Jamie Oliver has criticised Education Secretary Michael Gove for "eroding" healthy school meal standards.
The TV chef raised concerns that academy schools are not obliged to sign up to food standards introduced by the previous government.
He called on parents to tell Mr Gove not to touch the rules, warning that a move away from them would be a disaster.
Oliver told BBC News: "The bit of work that we did which is law was a good bit of work for any government. So to erode it, which is essentially what Mr Gove is doing - his view is we let schools do what they want.
"I think that's a wonderful ambition, that everyone's going to be brilliant, but headteachers are more pushed than ever, expected to do more than ever, now they have to be entrepreneurial caterers as well as everything else they have to do.
"The standards are there to really keep everyone on their game.
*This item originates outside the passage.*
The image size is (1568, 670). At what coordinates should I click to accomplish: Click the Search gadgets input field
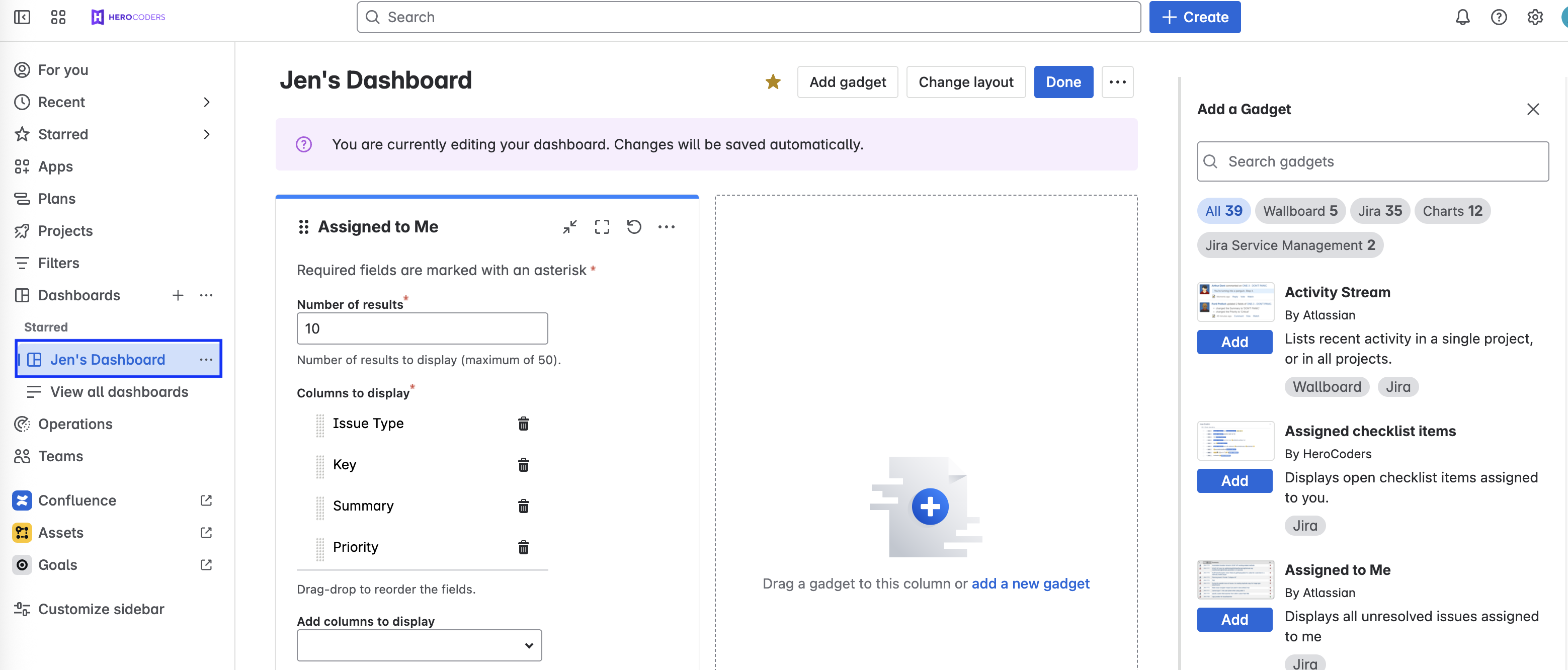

It's not a large amount of paperwork, it really isn't, and for what it's for, which is essentially the future of our country, it's really important."
More than two-fifths of primary school children and a third of secondary school pupils are now opting for school meals, according to the latest official figures.
Take-up has been growing since the school meals revolution was kick-started by Oliver six years ago when he began a campaign for better quality school dinners.
It won widespread public support and led to strict nutritional guidelines for meals introduced to primary schools in 2008 and secondaries in 2009.